NAT Woes in Oracle Cloud Land

Setting up NAT on a Compute Instance

Posted on 2022-02-12

The code referenced in this post is available freely here.

Last year Oracle announced its Always Free offering for Oracle Cloud (OCI). It’s quite awesome, really: plenty of horsepower for free, with focus on Ampere ARM instances. You can beef up a single Ampere instance up to 4 vCPUs and 20 GiB of RAM, or distribute that quantity between multiple instances. And you get two tiny VM.Standard.E2.1.Micro x86 instances on top of that¹. About the same time, I was looking into open-source versions of internal tools used at Google, specifically Blaze vs. Bazel and Borg vs. k8s. I needed a couple of VMs to test stuff out, so I signed up.
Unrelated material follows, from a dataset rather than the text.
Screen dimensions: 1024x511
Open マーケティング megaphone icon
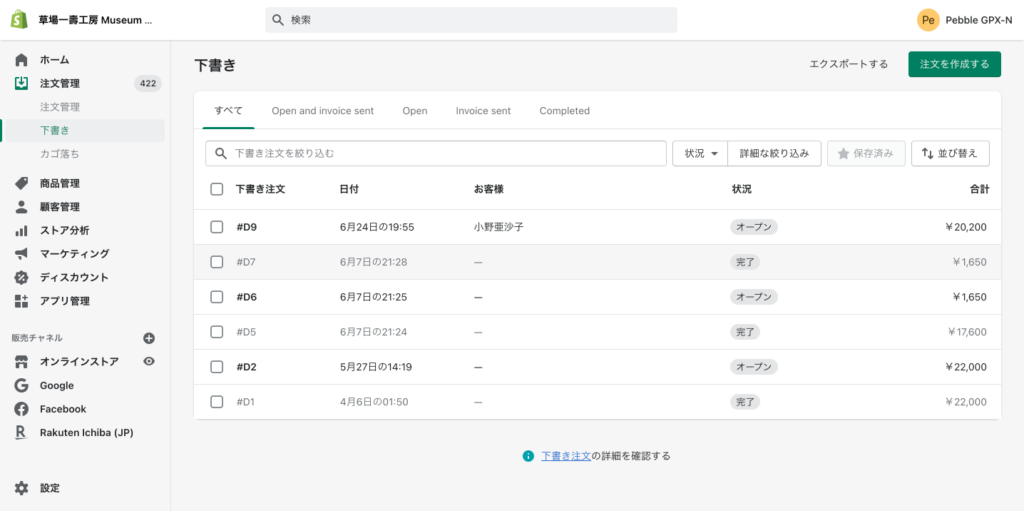[x=21, y=254]
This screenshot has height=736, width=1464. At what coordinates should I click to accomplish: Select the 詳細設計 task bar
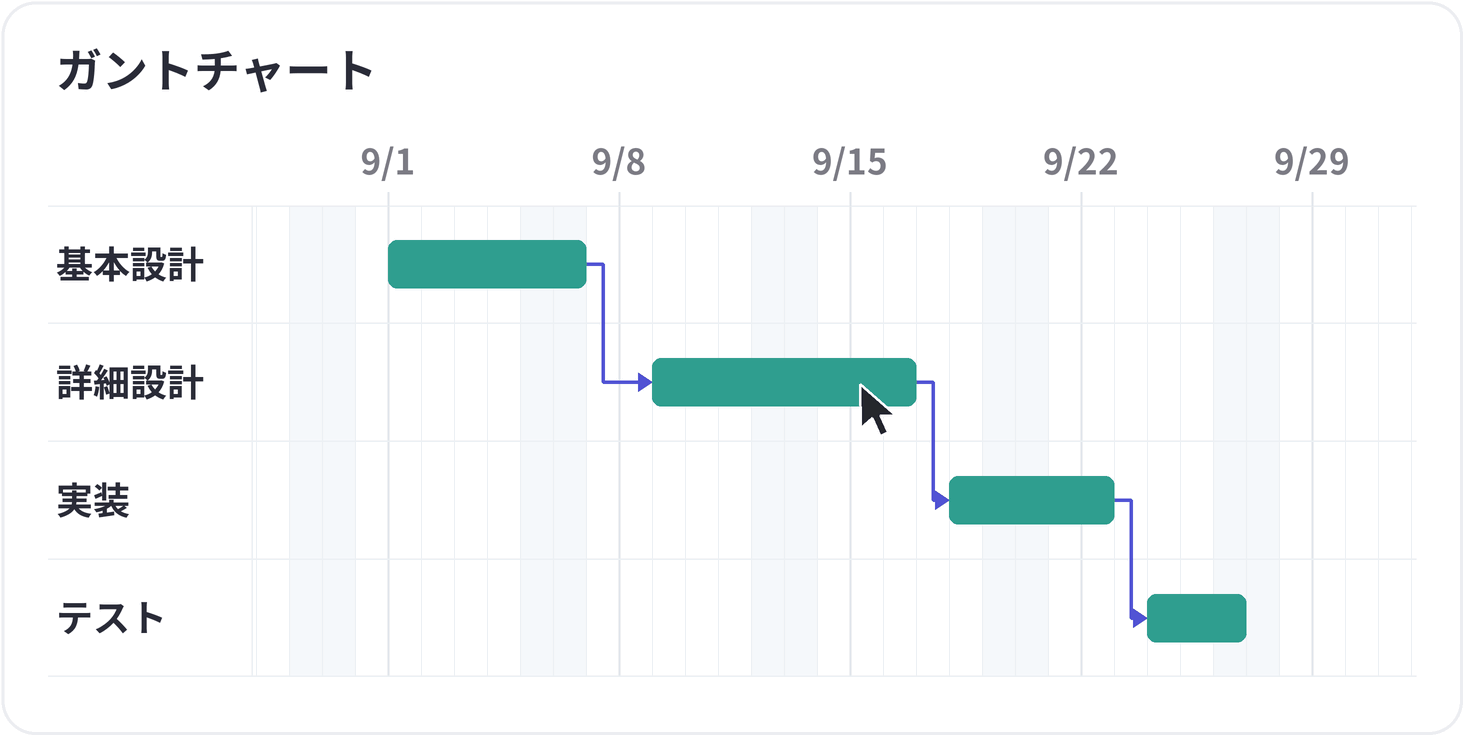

After some experimentation, I came up with the following (I’m using OCI terms here, but I assume there are similar concepts with other cloud providers):

All components on a desk

There’s one OCI Virtual Cloud Network (VCN) with two OCI Subnets: Frontend and Backend. Traffic is routed between all subnets in VCN transparently. Subnet CIDRs must not overlap. OCI Compute Instances in a subnet get assigned a private IP belonging to that subnet by DHCP.

I want to use the instance in the Frontend subnet as a) as a singular frontend instance, so that I can expose whatever API I am trying out to the rest of the world, and b) a bastion host, for SSH access to the rest of the cluster. To be able to do this, the frontend instance needs to be assigned a public IP address. On the other hand, I want my Backend subnet to be isolated, meaning strict access control and no public IPs.

This can be done by OCI Routing Tables. These define how traffic that is crossing VCN boundary is routed. I need two routing tables, one for each subnet. Frontend routing table routes 0.0.0.0/0 to OCI Internet Gateway, which allows bidirectional communication with the outside world. Backend routing table, on the other hand, routes 0.0.0.0/0 to OCI NAT Gateway, which, as name implies, enables outgoing traffic to the outside world, but prevents the outside world from accessing any resources within by performing network address translation.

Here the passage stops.